TAREFA PROPOSTA
Diga se cada afirmação abaixo está de acordo com o trecho sobre a vacinação de servidores da secretaria de Saúde. Responda sim ou não e cite entre aspas as palavras do trecho que decidem cada caso.
1. A Nota Técnica 155/21 foi publicada antes da vacinação dos servidores.
2. João Márcio de Pinho afirmou que não havia cometido crime nem irregularidade.
3. Segundo João Vítor Xavier, os municípios são os entes responsáveis pela aplicação das doses.

TRECHO FORNECIDO
Para embasar seu posicionamento, João Márcio de Pinho disse que o memorando 7 da secretaria de Saúde, no qual foi estabelecida a ordem de vacinação a ser seguida pelos servidores da pasta, foi construído a partir de várias outras normativas.
Conforme informou, além do Plano Nacional de Vacinação, foram utilizados como referência outros documentos, como a Nota Técnica 155/21, do Ministério da Saúde, a qual indicaria que todos os servidores públicos da área da saúde, incluindo funcionários administrativos, deveriam ser vacinados prioritariamente.
O deputado João Vítor Xavier, porém, mostrou que a Nota Técnica 155/21 foi publicada em março de 2021, ou seja, depois da vacinação dos servidores. O investigado, assim como o secretário de Saúde, foi vacinado, segundo informações por ele fornecidas, no dia 19 de fevereiro.
João Márcio de Pinho disse, contudo, que a referida nota técnica foi apenas um exemplo das várias normativas disponíveis sobre a questão e reiterou que não considera que a vacinação foi ilegal.
João Vítor Xavier e Cássio Soares lembraram que, nas superintendências regionais de Saúde, os servidores, que em sua maioria estão na linha de frente da pandemia, não foram vacinados, apesar de serem prioritários de acordo o Memorando 7.
Assim, os servidores administrativos da secretaria teriam sido vacinados antes de outros, que estavam acima na escala de prioridades dentro da própria secretaria. João Márcio de Pinho repetiu a argumentação de que essas decisões eram descentralizadas.
O deputado Repórter Rafael Martins (PSD) perguntou se não haveria por parte do convocado uma autocrítica, já que este havia sido vacinado na frente de vários grupos prioritários. O ex-chefe de gabinete disse que não caberia autocrítica da parte dele no momento.
O parlamentar também questionou o real significado da sua fala quanto à existência de pessoas mal intencionadas na imprensa. João Márcio de Pinho respondeu que se sentia injustiçado por estar sendo exposto pela mídia, antes do devido processo legal. Ele reiterou que não havia cometido crime nem irregularidade.
Para deputado retenção de vacinas pelo Estado também é irregular
Outro questionamento do deputado João Vítor Xavier foi sobre a retenção, pela secretaria, das doses destinadas pelo governo federal e que foram usadas para imunizar os servidores. Segundo ele, o protocolo é que as vacinas, ao chegarem aos estados, sejam enviadas aos municípios, que são os entes responsáveis pela aplicação das doses.

REGISTROS EXIBIDOS
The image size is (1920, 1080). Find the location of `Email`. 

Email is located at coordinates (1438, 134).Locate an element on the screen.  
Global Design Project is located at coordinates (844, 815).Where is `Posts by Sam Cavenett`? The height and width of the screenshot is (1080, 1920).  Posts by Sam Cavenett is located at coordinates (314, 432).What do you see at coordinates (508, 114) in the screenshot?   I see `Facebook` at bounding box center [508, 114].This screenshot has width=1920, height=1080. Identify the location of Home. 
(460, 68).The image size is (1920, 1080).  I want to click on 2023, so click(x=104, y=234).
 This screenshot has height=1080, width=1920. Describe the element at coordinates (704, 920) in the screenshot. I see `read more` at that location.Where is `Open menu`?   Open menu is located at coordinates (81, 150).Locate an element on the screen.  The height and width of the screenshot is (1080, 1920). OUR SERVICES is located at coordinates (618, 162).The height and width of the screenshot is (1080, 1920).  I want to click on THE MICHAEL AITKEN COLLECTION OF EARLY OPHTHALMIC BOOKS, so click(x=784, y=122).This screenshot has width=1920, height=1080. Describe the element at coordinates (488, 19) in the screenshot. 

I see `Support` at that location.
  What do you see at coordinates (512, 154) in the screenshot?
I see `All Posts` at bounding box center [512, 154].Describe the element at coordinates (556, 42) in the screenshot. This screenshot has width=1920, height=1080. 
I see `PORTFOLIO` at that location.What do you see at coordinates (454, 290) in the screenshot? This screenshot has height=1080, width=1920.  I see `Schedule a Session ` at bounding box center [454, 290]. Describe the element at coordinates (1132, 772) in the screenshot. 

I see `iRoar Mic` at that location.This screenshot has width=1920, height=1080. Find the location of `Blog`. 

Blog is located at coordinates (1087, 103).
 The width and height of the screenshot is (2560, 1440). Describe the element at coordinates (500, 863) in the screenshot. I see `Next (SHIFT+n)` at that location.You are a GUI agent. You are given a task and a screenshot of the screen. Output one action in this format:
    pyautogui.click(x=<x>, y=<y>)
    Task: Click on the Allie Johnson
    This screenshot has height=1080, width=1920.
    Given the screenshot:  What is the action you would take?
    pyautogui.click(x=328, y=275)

RESOLUÇÃO DA TAREFA
1. Não: "a Nota Técnica 155/21 foi publicada em março de 2021, ou seja, depois da vacinação dos servidores".
2. Sim: "Ele reiterou que não havia cometido crime nem irregularidade."
3. Sim: "sejam enviadas aos municípios, que são os entes responsáveis pela aplicação das doses".